ERROR: GPU not detected!
Please enable GPU: Runtime > Change runtime type > GPU


RuntimeError: GPU required

## Step 2: Clone Repository

In [None]:
# Clone Mamba-YOLO repository
!git clone https://github.com/HZAI-ZJNU/Mamba-YOLO.git
%cd Mamba-YOLO
!ls -la

## Step 3: Install PyTorch 2.3.0 + CUDA 12.1

In [None]:
# Install PyTorch sesuai requirements
!pip3 install torch==2.3.0 torchvision==0.18.0 torchaudio==2.3.0 --index-url https://download.pytorch.org/whl/cu121

## Step 4: Verifikasi PyTorch + CUDA

In [None]:
import torch

print('PyTorch Verification:')
print(f'  Version: {torch.__version__}')
print(f'  CUDA Available: {torch.cuda.is_available()}')
print(f'  CUDA Version: {torch.version.cuda}')

if torch.cuda.is_available():
    print(f'  GPU: {torch.cuda.get_device_name(0)}')
    print('\nStatus: PyTorch + CUDA OK')
else:
    raise RuntimeError('CUDA not available!')

## Step 5: Install Dependencies

In [None]:
# Install required libraries
!pip install seaborn thop timm einops

## Step 6: Install Selective Scan (CUDA Extension)

Proses ini akan compile CUDA extensions untuk Mamba SSM. Harap tunggu hingga selesai (10-20 menit).

In [None]:
import os
import time

print('Installing Selective Scan (CUDA Extension)...')
print('This will take 10-20 minutes. Please wait.\n')

# Set CUDA architecture untuk compatibility
os.environ['TORCH_CUDA_ARCH_LIST'] = '7.0;7.5;8.0;8.6;8.9;9.0'

# Install selective_scan
%cd selective_scan

start_time = time.time()
!pip install -v . 2>&1 | tee /tmp/selective_scan_install.log
elapsed = time.time() - start_time

%cd ..

print(f'\nInstallation time: {elapsed/60:.1f} minutes')

# Verify installation - test import CUDA modules yang sebenarnya digunakan
print('\nVerifying CUDA modules...')
cuda_modules_ok = True

try:
    import selective_scan_cuda_core
    print('  [OK] selective_scan_cuda_core')
except ImportError as e:
    print(f'  [FAIL] selective_scan_cuda_core: {e}')
    cuda_modules_ok = False

try:
    import selective_scan_cuda_oflex
    print('  [OK] selective_scan_cuda_oflex')
except ImportError as e:
    print(f'  [FAIL] selective_scan_cuda_oflex: {e}')
    cuda_modules_ok = False

try:
    import selective_scan_cuda_ndstate
    print('  [OK] selective_scan_cuda_ndstate')
except ImportError as e:
    print(f'  [FAIL] selective_scan_cuda_ndstate: {e}')
    cuda_modules_ok = False

if cuda_modules_ok:
    print('\nStatus: Selective Scan CUDA modules installed successfully')
else:
    print('\nERROR: Some CUDA modules failed to compile')
    print('Check log: /tmp/selective_scan_install.log')
    raise ImportError('Selective Scan installation incomplete')
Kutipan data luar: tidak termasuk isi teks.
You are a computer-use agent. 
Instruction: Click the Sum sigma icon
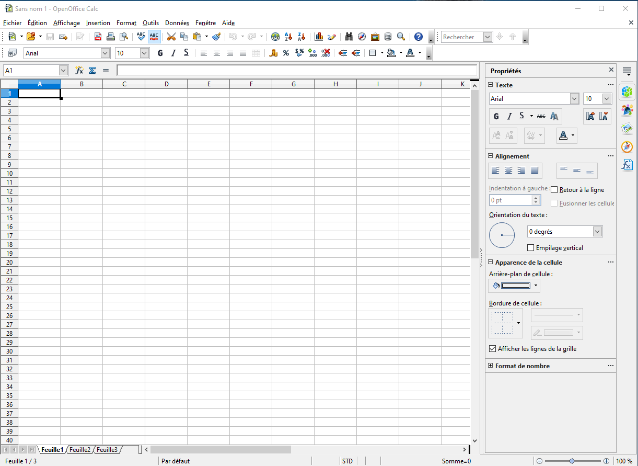click(92, 70)
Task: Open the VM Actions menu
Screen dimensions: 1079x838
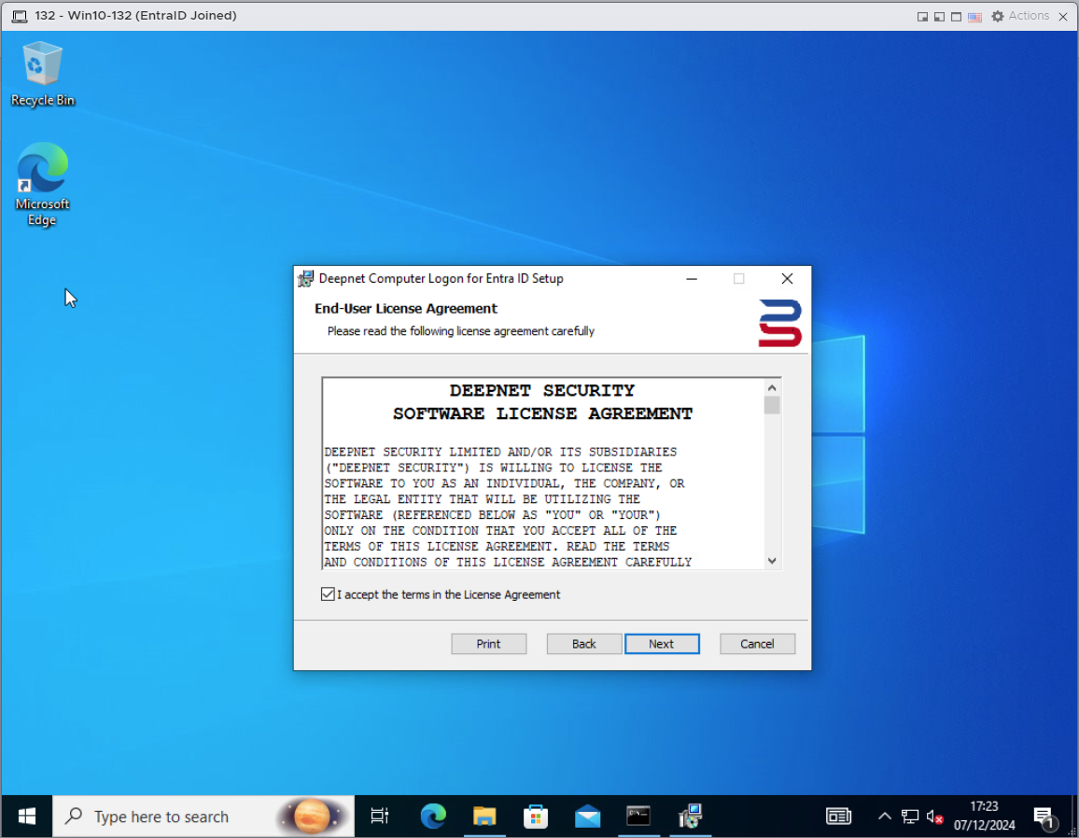Action: click(1020, 16)
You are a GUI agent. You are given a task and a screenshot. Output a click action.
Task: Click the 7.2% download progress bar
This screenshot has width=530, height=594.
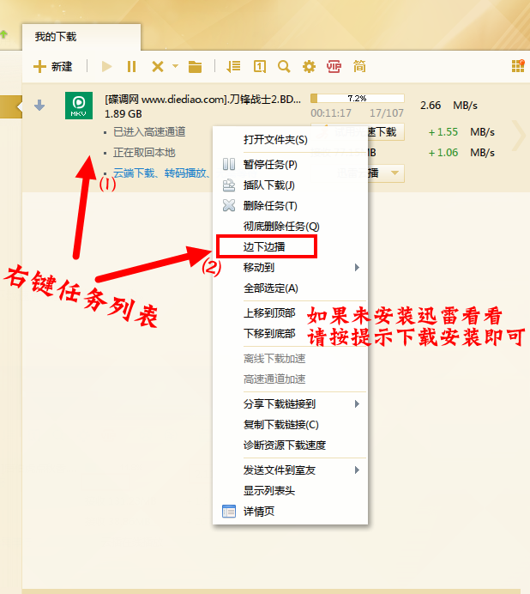[357, 98]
## Step 7: Install Ultralytics (Mamba-YOLO)

In [None]:
# Install ultralytics dalam development mode
!pip install -e .

print('\nStatus: Ultralytics installed')

## Step 8: Final Verification

In [None]:
import torch
import selective_scan_cuda_core
from ultralytics import YOLO

print('Final Verification:')
print(f'  PyTorch: {torch.__version__}')
print(f'  CUDA: {torch.version.cuda}')
print(f'  GPU: {torch.cuda.get_device_name(0)}')
print('  Selective Scan CUDA: OK')
print('  Ultralytics: OK')

# Test load model
try:
    model = YOLO('ultralytics/cfg/models/mamba-yolo/Mamba-YOLO-T.yaml')
    print('  Mamba-YOLO-T: OK')
    print('\nStatus: All components ready')
except Exception as e:
    print(f'  Model load error: {e}')

---

## Step 9: Prepare COCO Dataset (Person Detection Only)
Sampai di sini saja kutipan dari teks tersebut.